Repeat all the lines below exactly, but omit the pictures.

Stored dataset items

——

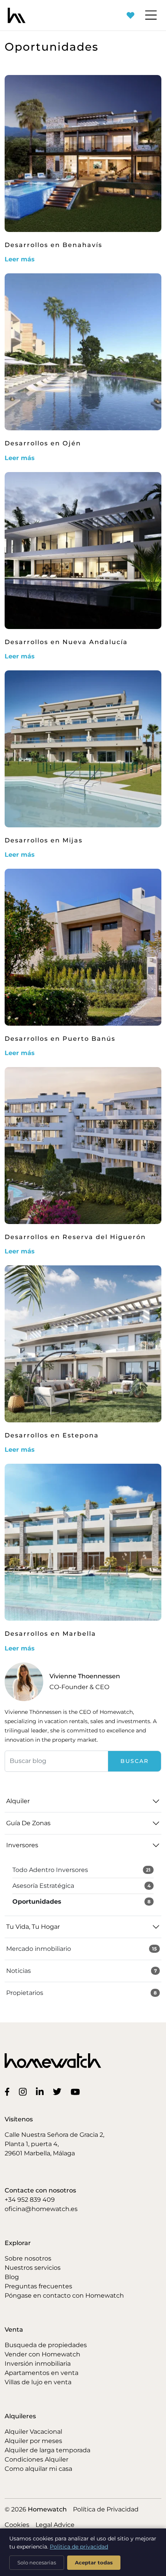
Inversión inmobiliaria (38, 2363)
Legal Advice (55, 2524)
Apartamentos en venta (41, 2373)
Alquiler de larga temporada (47, 2450)
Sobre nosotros (28, 2258)
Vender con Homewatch (42, 2354)
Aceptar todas (94, 2562)
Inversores (22, 1845)
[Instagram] (24, 2091)
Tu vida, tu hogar (33, 1926)
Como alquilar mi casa (38, 2468)
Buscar (134, 1761)
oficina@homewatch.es (41, 2209)
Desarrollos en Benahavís (53, 245)
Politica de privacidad (79, 2546)
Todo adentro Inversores (81, 1870)
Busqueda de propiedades (46, 2345)
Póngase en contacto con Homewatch (64, 2295)
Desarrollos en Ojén (43, 443)
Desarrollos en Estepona (52, 1435)
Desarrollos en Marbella (50, 1633)
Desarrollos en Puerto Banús (60, 1038)
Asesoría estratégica (81, 1885)
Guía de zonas (28, 1823)
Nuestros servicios (33, 2267)
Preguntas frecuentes (38, 2286)
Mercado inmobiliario (81, 1948)
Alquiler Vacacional (33, 2431)
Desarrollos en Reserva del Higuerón (75, 1237)
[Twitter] (58, 2091)
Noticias (81, 1970)
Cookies (17, 2524)
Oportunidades (81, 1901)
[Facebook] (9, 2091)
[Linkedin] (41, 2091)
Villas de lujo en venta (38, 2382)
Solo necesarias (36, 2562)
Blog (12, 2277)
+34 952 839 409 (30, 2199)
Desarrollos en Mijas (44, 840)
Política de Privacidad (106, 2509)
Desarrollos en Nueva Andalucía (66, 642)
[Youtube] (77, 2091)
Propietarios (81, 1992)
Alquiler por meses (33, 2441)
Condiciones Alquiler (36, 2459)
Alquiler (18, 1801)
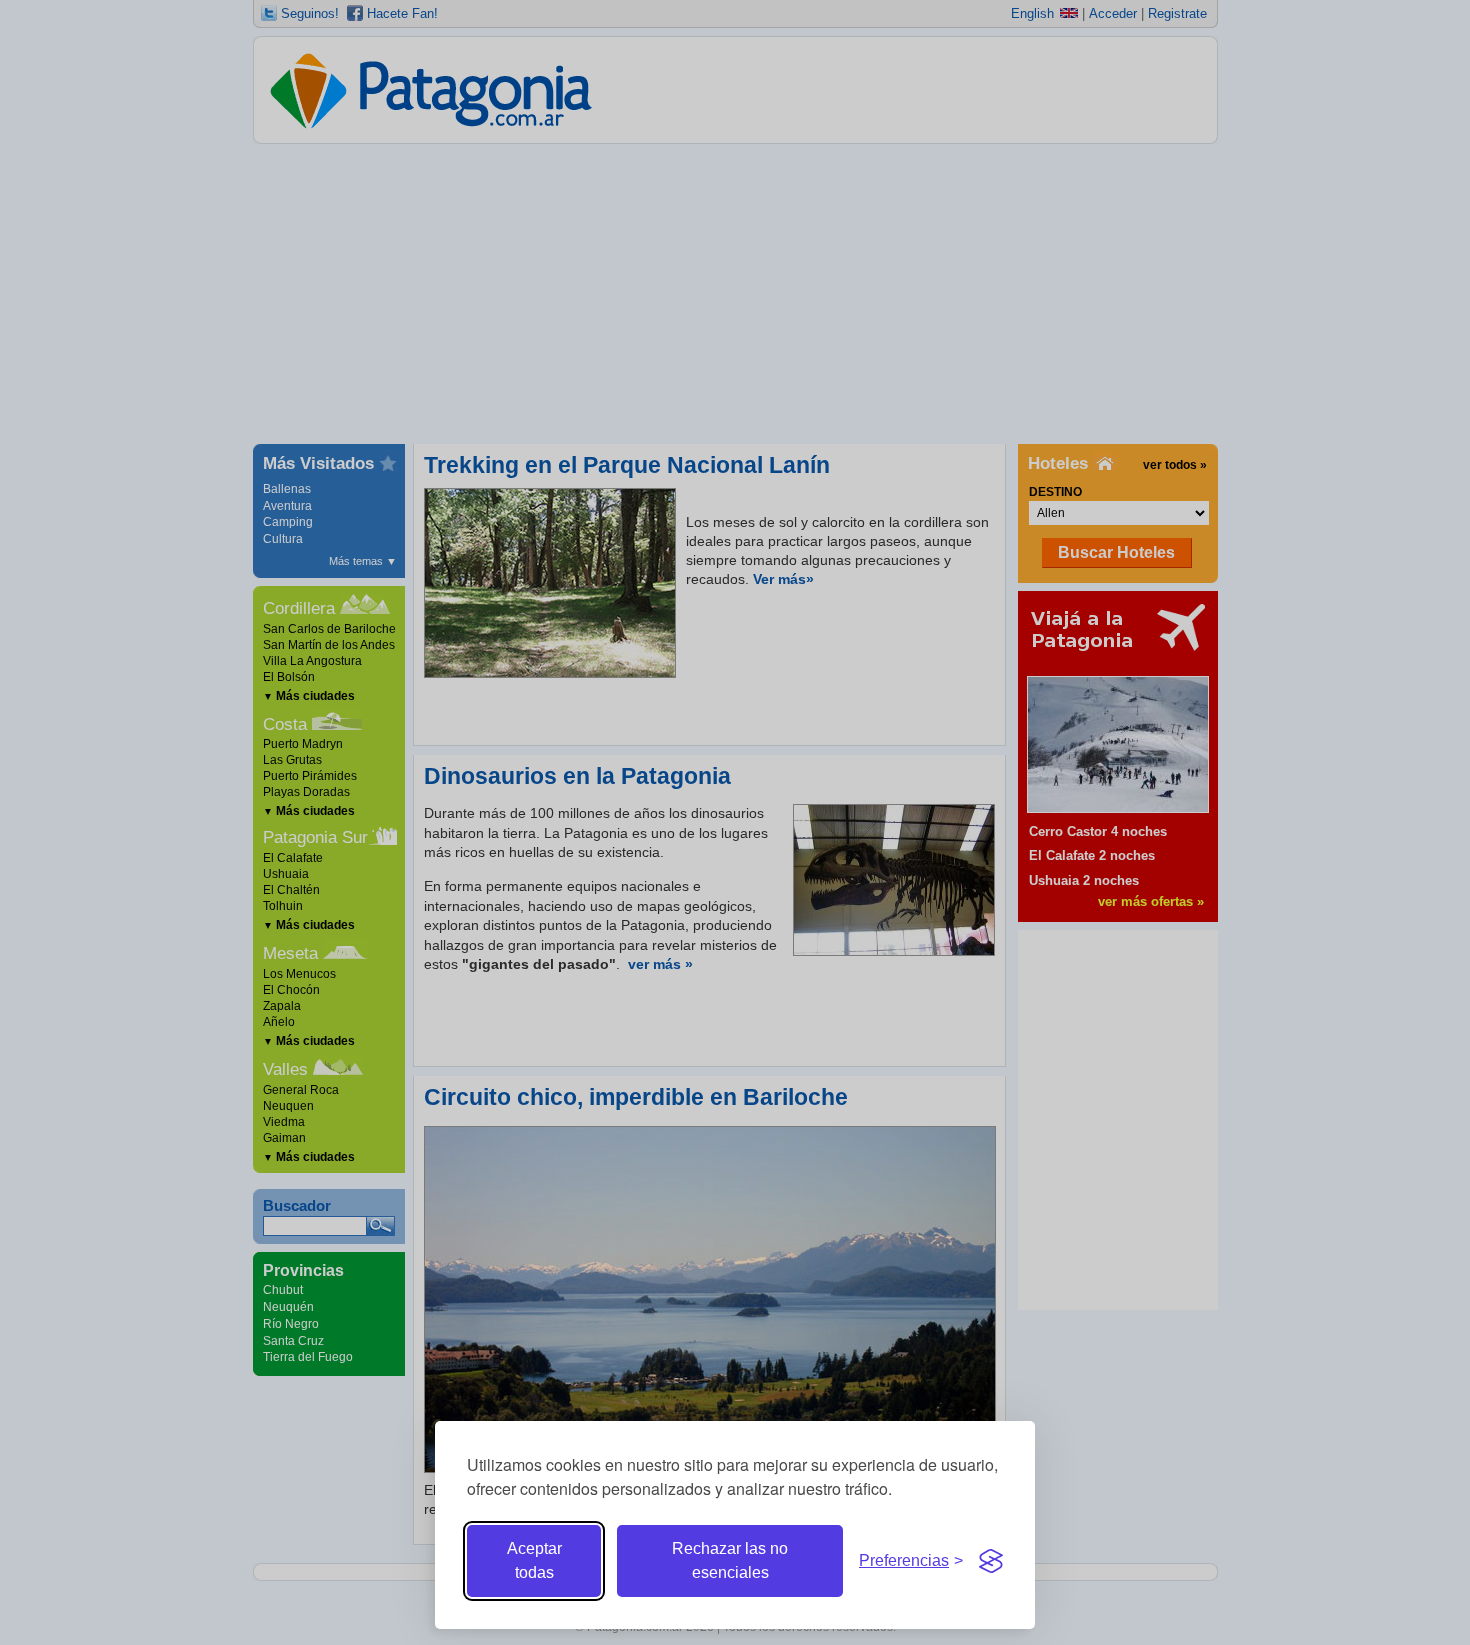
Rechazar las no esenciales (730, 1560)
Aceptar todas (534, 1560)
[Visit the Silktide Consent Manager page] (991, 1561)
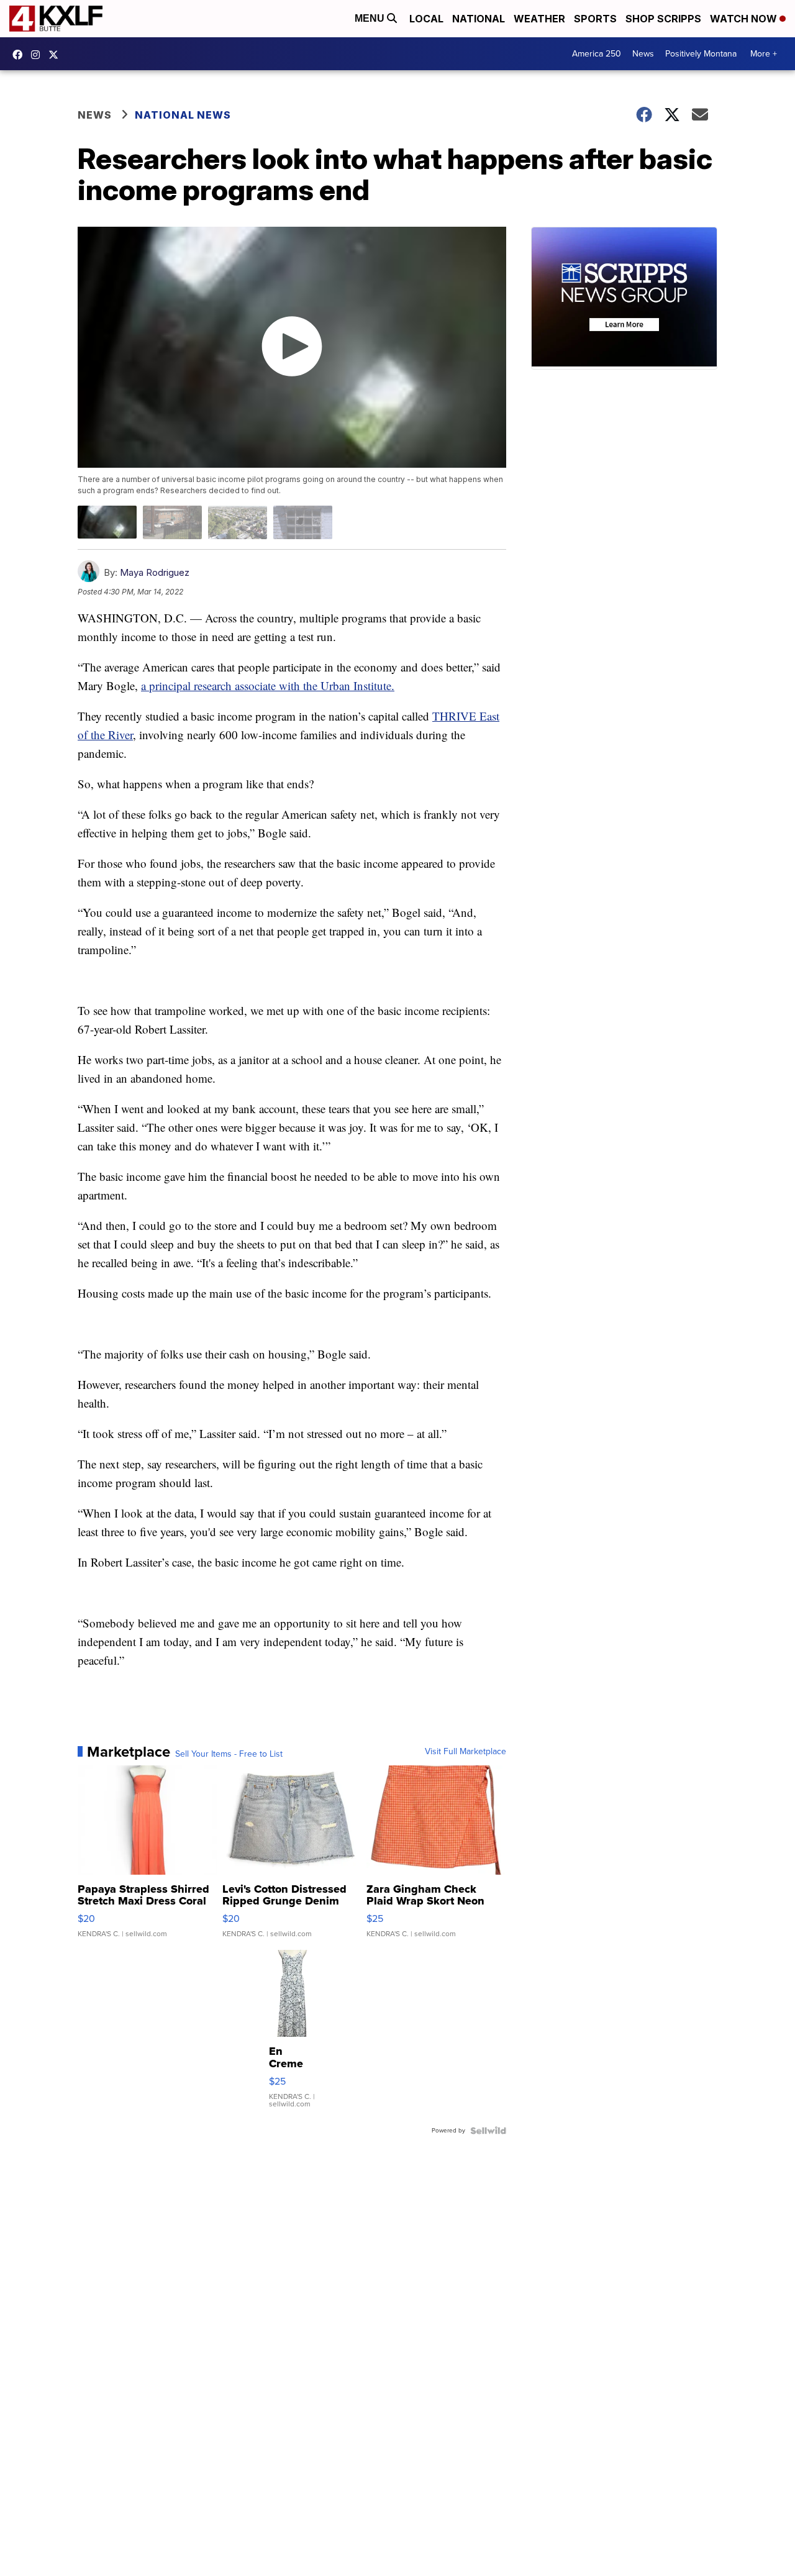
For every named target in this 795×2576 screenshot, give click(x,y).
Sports (595, 18)
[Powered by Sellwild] (488, 2130)
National (478, 18)
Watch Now (744, 18)
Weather (539, 18)
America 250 (596, 53)
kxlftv (38, 55)
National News (183, 115)
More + (763, 53)
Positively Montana (701, 53)
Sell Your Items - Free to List (229, 1754)
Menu (371, 18)
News (643, 53)
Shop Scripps (663, 18)
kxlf (56, 55)
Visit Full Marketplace (465, 1751)
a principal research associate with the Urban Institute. (267, 685)
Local (426, 18)
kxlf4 (20, 55)
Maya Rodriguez (154, 572)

——

#### [Expected output]
Inversión inmobiliaria (38, 2363)
Legal Advice (55, 2524)
Apartamentos en venta (41, 2373)
Alquiler de larga temporada (47, 2450)
Sobre nosotros (28, 2258)
Vender con Homewatch (42, 2354)
Aceptar todas (94, 2562)
Inversores (22, 1845)
[Instagram] (24, 2091)
Tu vida, tu hogar (33, 1926)
Como alquilar mi casa (38, 2468)
Buscar (134, 1761)
oficina@homewatch.es (41, 2209)
Desarrollos en Benahavís (53, 245)
Politica de privacidad (79, 2546)
Todo adentro Inversores (81, 1870)
Busqueda de propiedades (46, 2345)
Póngase en contacto con Homewatch (64, 2295)
Desarrollos en Ojén (43, 443)
Desarrollos en Estepona (52, 1435)
Desarrollos en Marbella (50, 1633)
Desarrollos en Puerto Banús (60, 1038)
Asesoría estratégica (81, 1885)
Guía de zonas (28, 1823)
Nuestros servicios (33, 2267)
Preguntas frecuentes (38, 2286)
Mercado inmobiliario (81, 1948)
Alquiler Vacacional (33, 2431)
Desarrollos en Reserva del Higuerón (75, 1237)
[Twitter] (58, 2091)
Noticias (81, 1970)
Cookies (17, 2524)
Oportunidades (81, 1901)
[Facebook] (9, 2091)
[Linkedin] (41, 2091)
Villas de lujo en venta (38, 2382)
Solo necesarias (36, 2562)
Blog (12, 2277)
+34 952 839 409 (30, 2199)
Desarrollos en Mijas (44, 840)
Política de Privacidad (106, 2509)
Desarrollos en Nueva Andalucía (66, 642)
[Youtube] (77, 2091)
Propietarios (81, 1992)
Alquiler por meses (33, 2441)
Condiciones Alquiler (36, 2459)
Alquiler (18, 1801)
Rechazar las no esenciales (730, 1560)
Aceptar todas (534, 1560)
[Visit the Silktide Consent Manager page] (991, 1561)
For every named target in this 795×2576 screenshot, give click(x,y).
Sports (595, 18)
[Powered by Sellwild] (488, 2130)
National (478, 18)
Watch Now (744, 18)
Weather (539, 18)
America 250 (596, 53)
kxlftv (38, 55)
National News (183, 115)
More + (763, 53)
Positively Montana (701, 53)
Sell Your Items - Free to List (229, 1754)
Menu (371, 18)
News (643, 53)
Shop Scripps (663, 18)
kxlf (56, 55)
Visit Full Marketplace (465, 1751)
a principal research associate with the Urban Institute. (267, 685)
Local (426, 18)
kxlf4 (20, 55)
Maya Rodriguez (154, 572)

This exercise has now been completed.